Written task: Rewrite the records below as a JSON list of strings, one string for each line, skipping blank lines. Leave the pictures out.
START Source material
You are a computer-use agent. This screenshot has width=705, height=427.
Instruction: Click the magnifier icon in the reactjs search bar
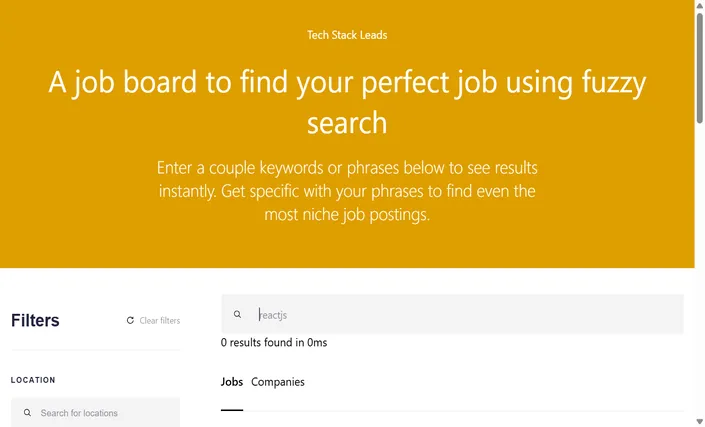[x=237, y=315]
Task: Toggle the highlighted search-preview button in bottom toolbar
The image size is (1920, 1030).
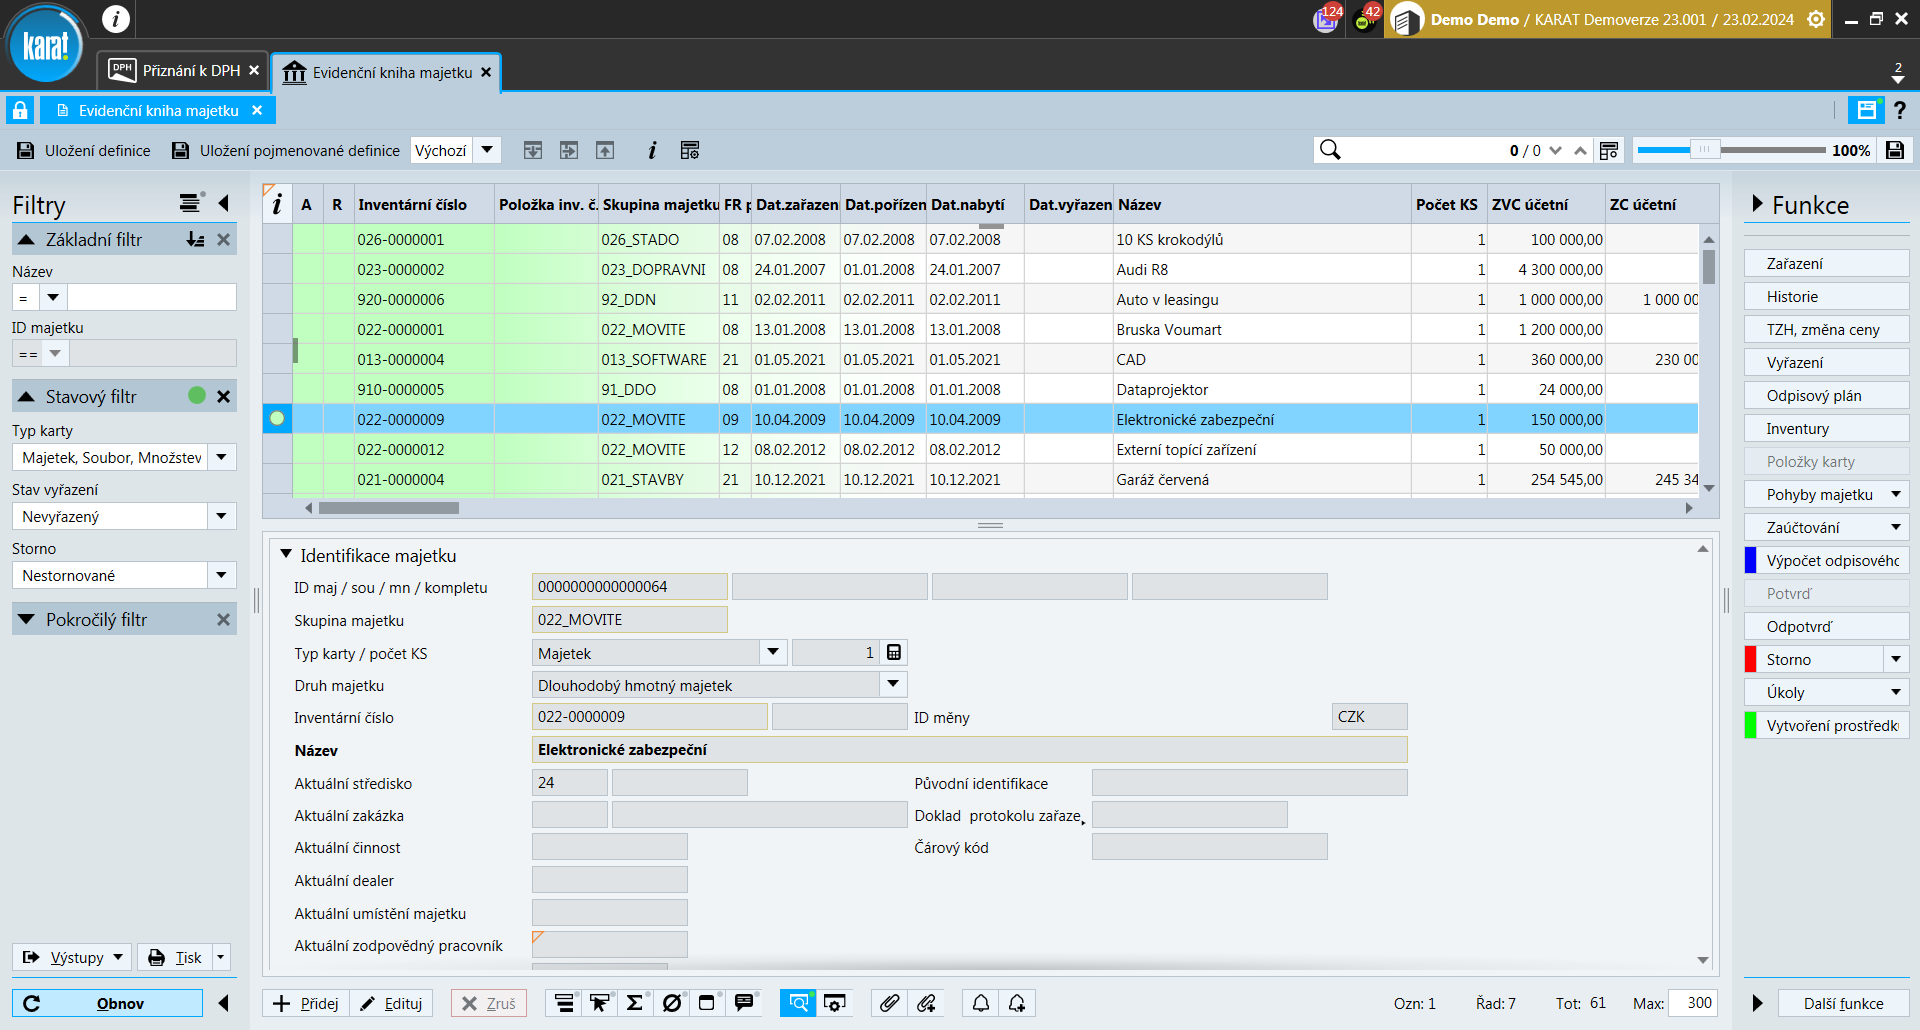Action: pyautogui.click(x=798, y=1003)
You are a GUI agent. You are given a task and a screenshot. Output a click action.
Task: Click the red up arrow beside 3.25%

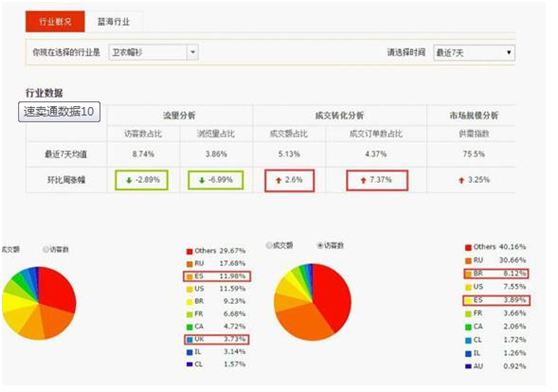click(462, 180)
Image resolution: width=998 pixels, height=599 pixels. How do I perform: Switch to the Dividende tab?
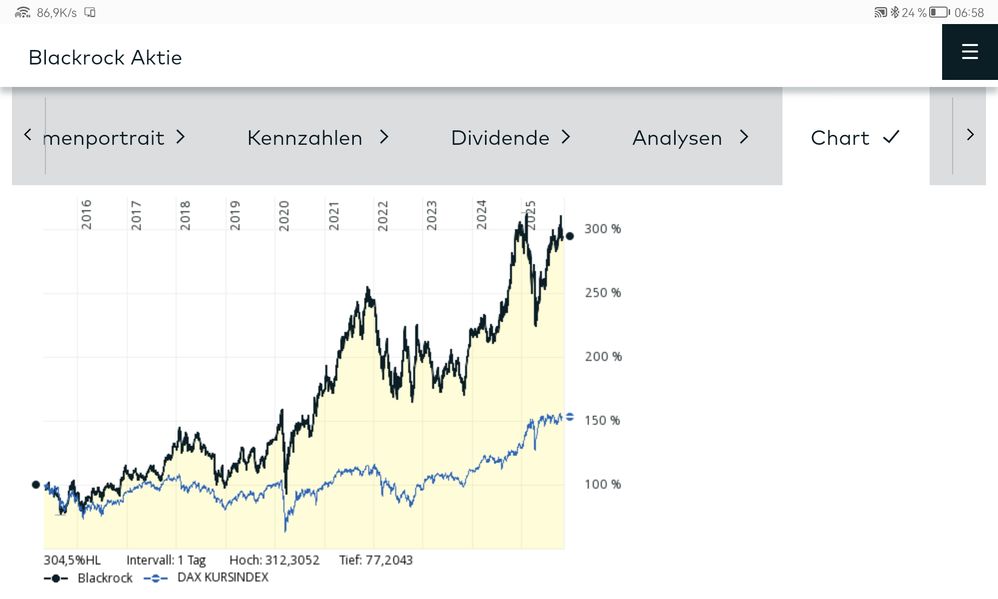[500, 137]
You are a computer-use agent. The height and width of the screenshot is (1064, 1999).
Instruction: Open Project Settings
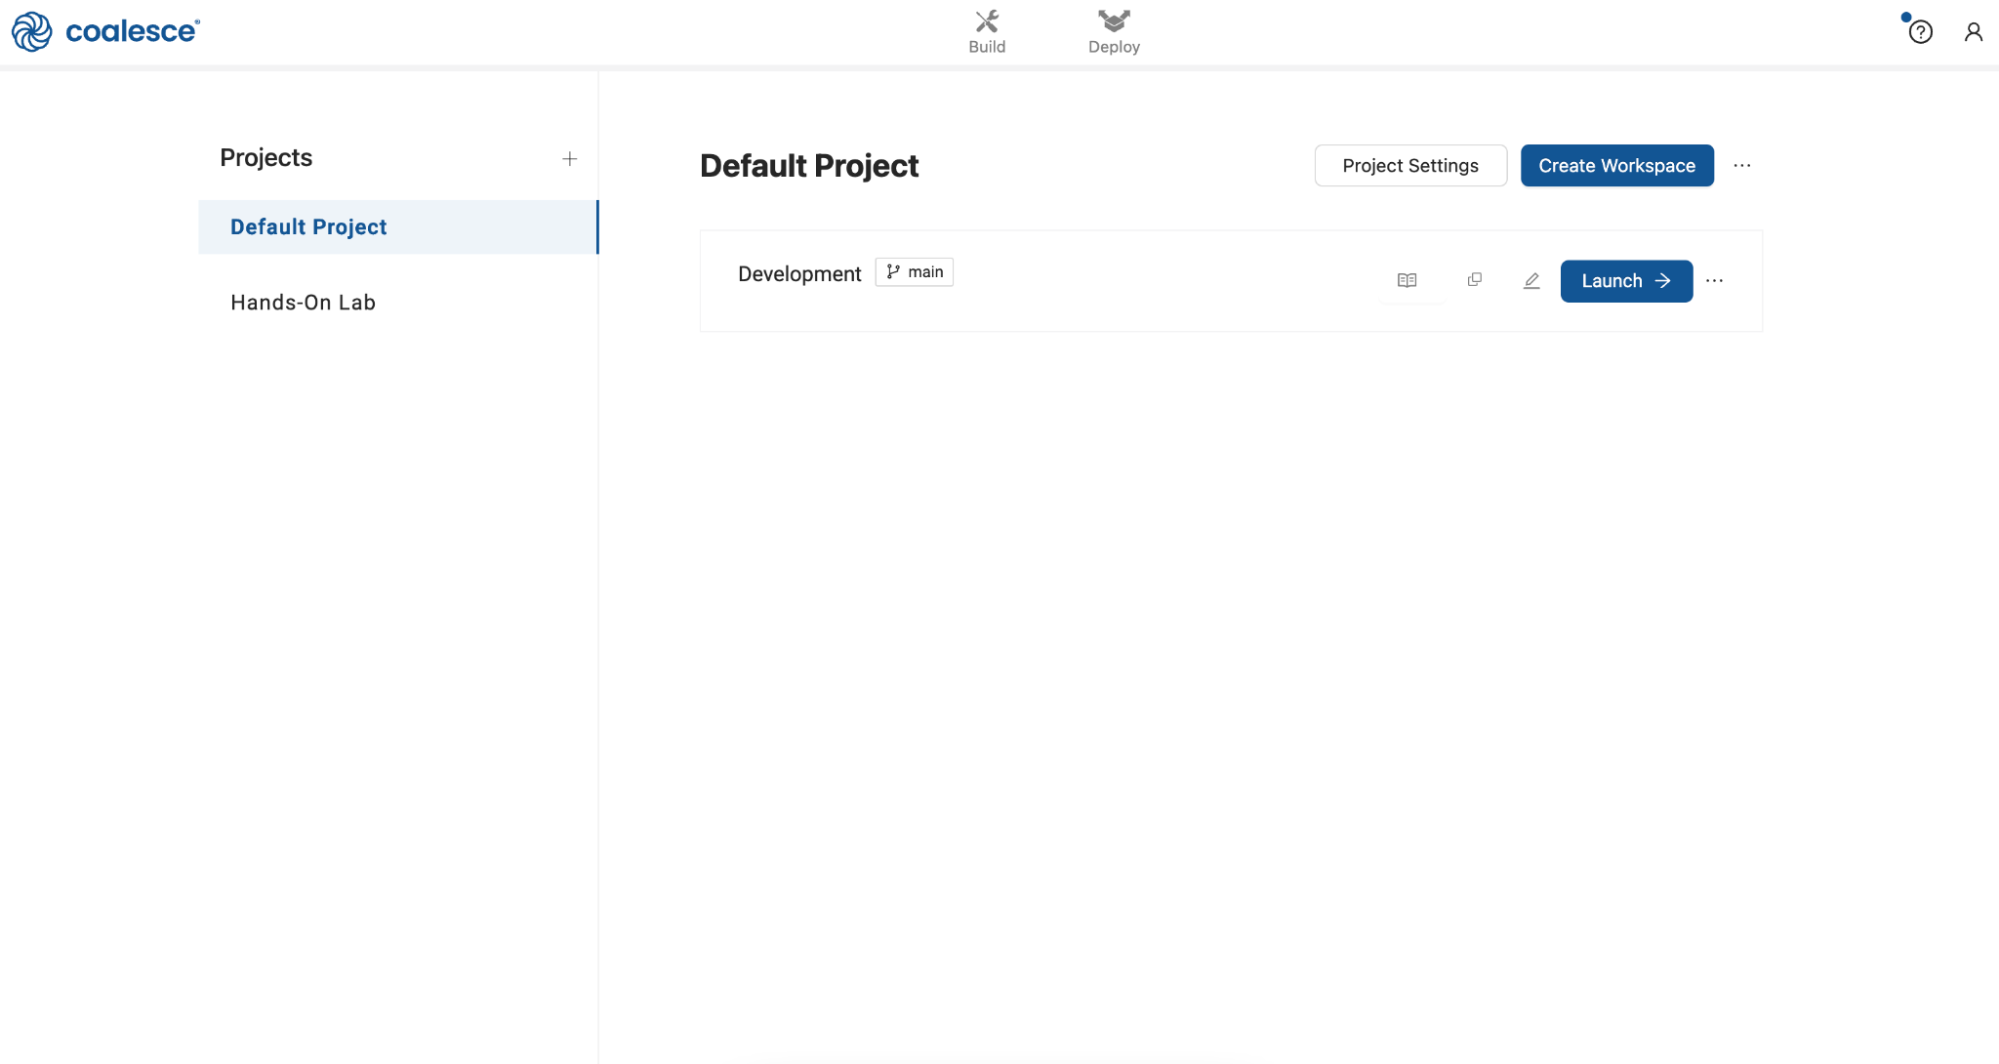coord(1410,165)
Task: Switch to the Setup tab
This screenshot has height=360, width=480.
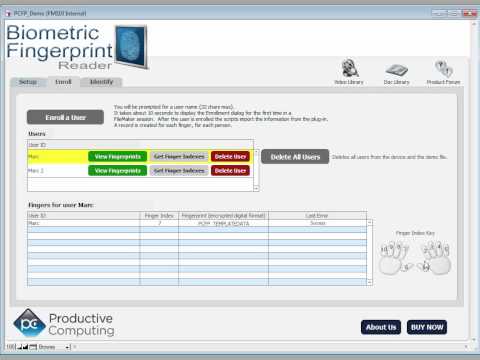Action: pos(28,82)
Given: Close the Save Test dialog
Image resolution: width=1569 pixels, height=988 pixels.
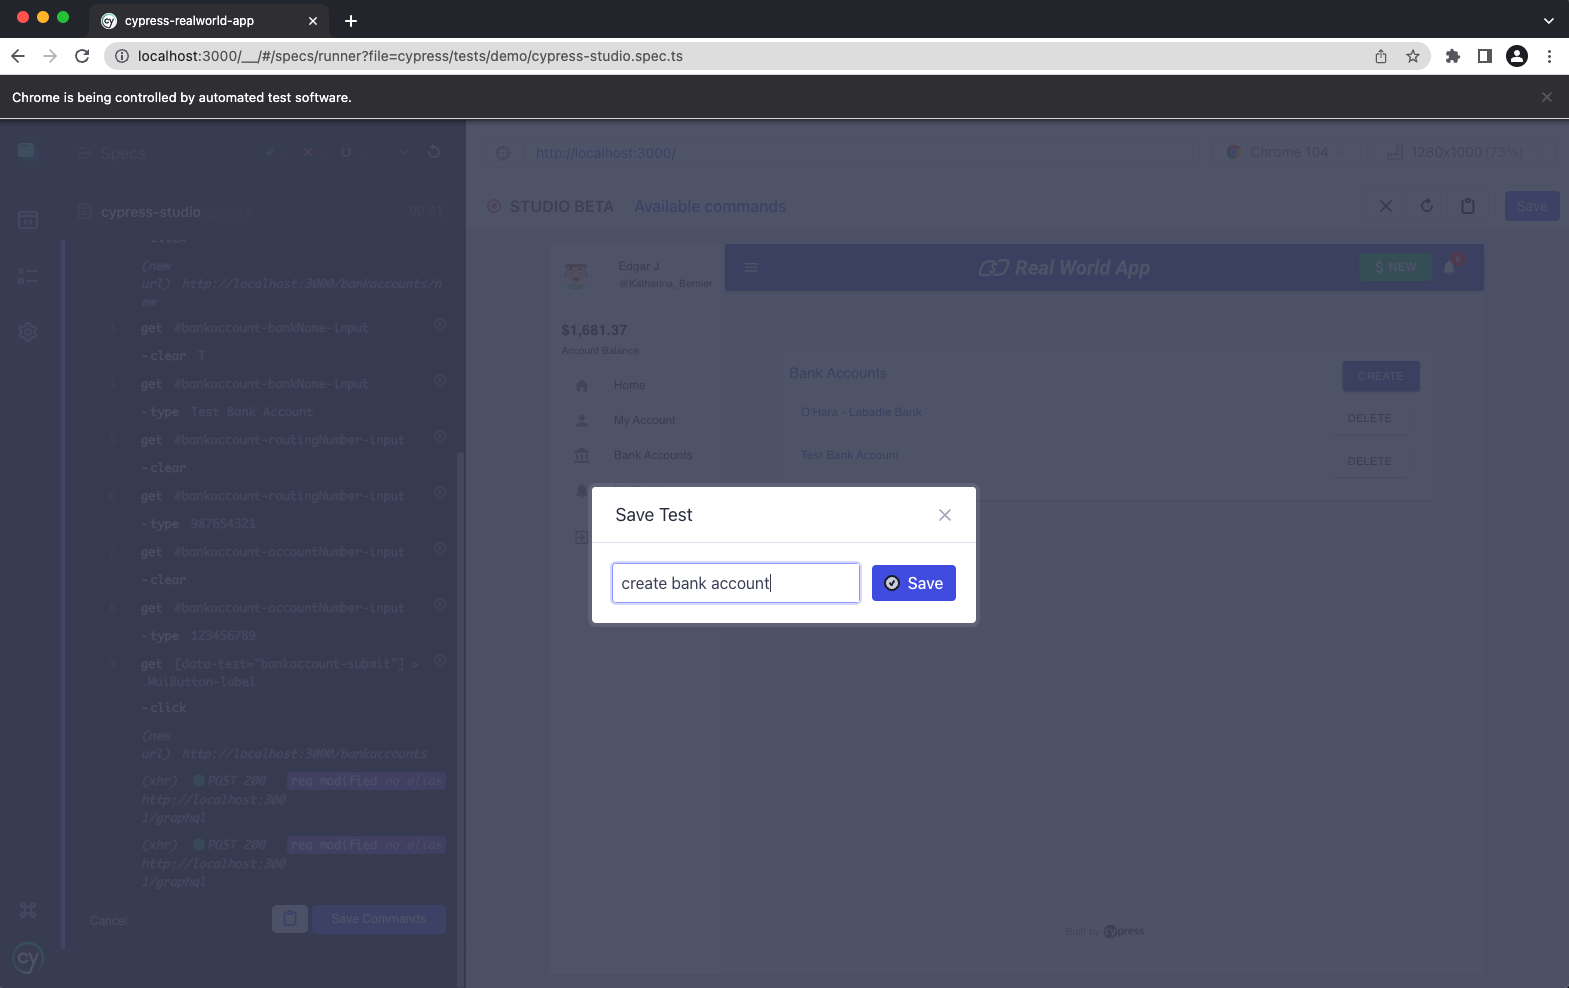Looking at the screenshot, I should (x=944, y=515).
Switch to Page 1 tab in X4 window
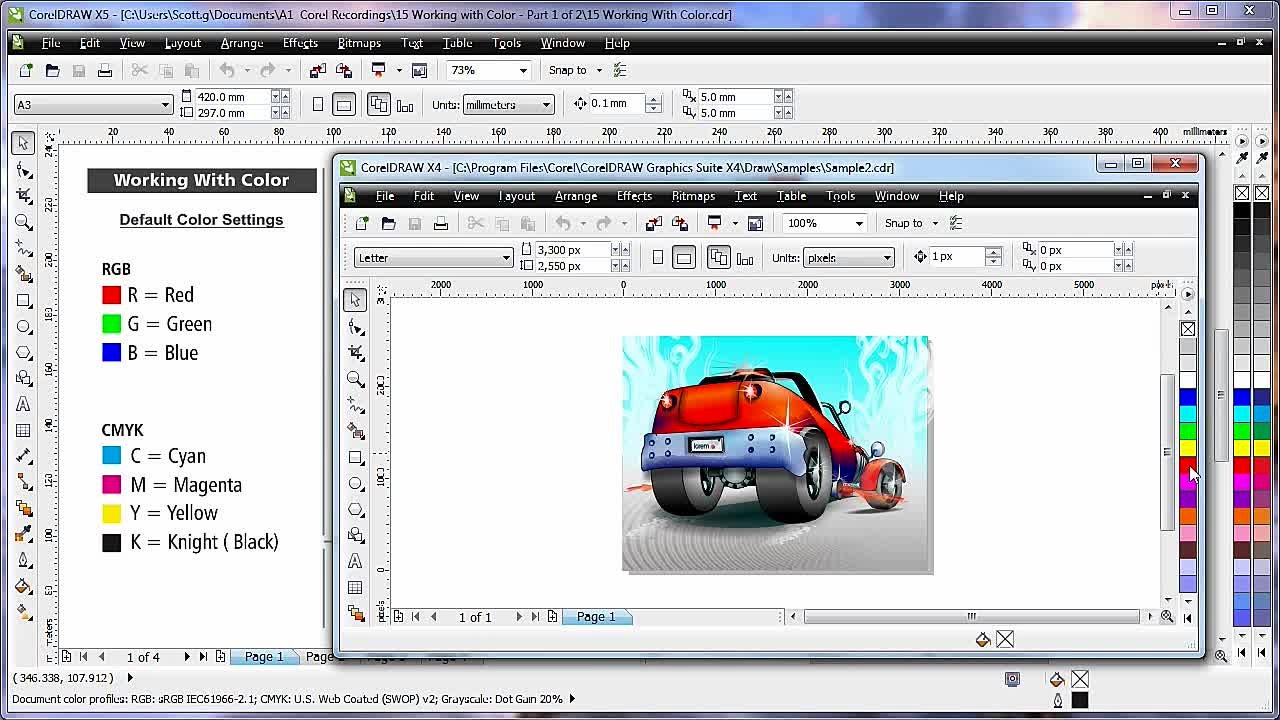Screen dimensions: 1280x720 point(596,617)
END Source material
Task solution:
[
  "You are a computer-use agent. This screenshot has width=705, height=427.",
  "Instruction: Click the magnifier icon in the reactjs search bar",
  "[x=237, y=315]",
  "Task: Toggle the highlighted search-preview button in bottom toolbar",
  "The image size is (1920, 1030).",
  "Action: pyautogui.click(x=798, y=1003)",
  "You are a GUI agent. You are given a task and a screenshot. Output a click action.",
  "Task: Click the red up arrow beside 3.25%",
  "click(462, 180)",
  "Image resolution: width=998 pixels, height=599 pixels. How do I perform: Switch to the Dividende tab?",
  "[500, 137]",
  "You are a computer-use agent. The height and width of the screenshot is (1064, 1999).",
  "Instruction: Open Project Settings",
  "coord(1410,165)",
  "Task: Switch to the Setup tab",
  "This screenshot has height=360, width=480.",
  "Action: pos(28,82)",
  "Given: Close the Save Test dialog",
  "Image resolution: width=1569 pixels, height=988 pixels.",
  "Looking at the screenshot, I should (x=944, y=515).",
  "Switch to Page 1 tab in X4 window",
  "Screen dimensions: 1280x720 point(596,617)"
]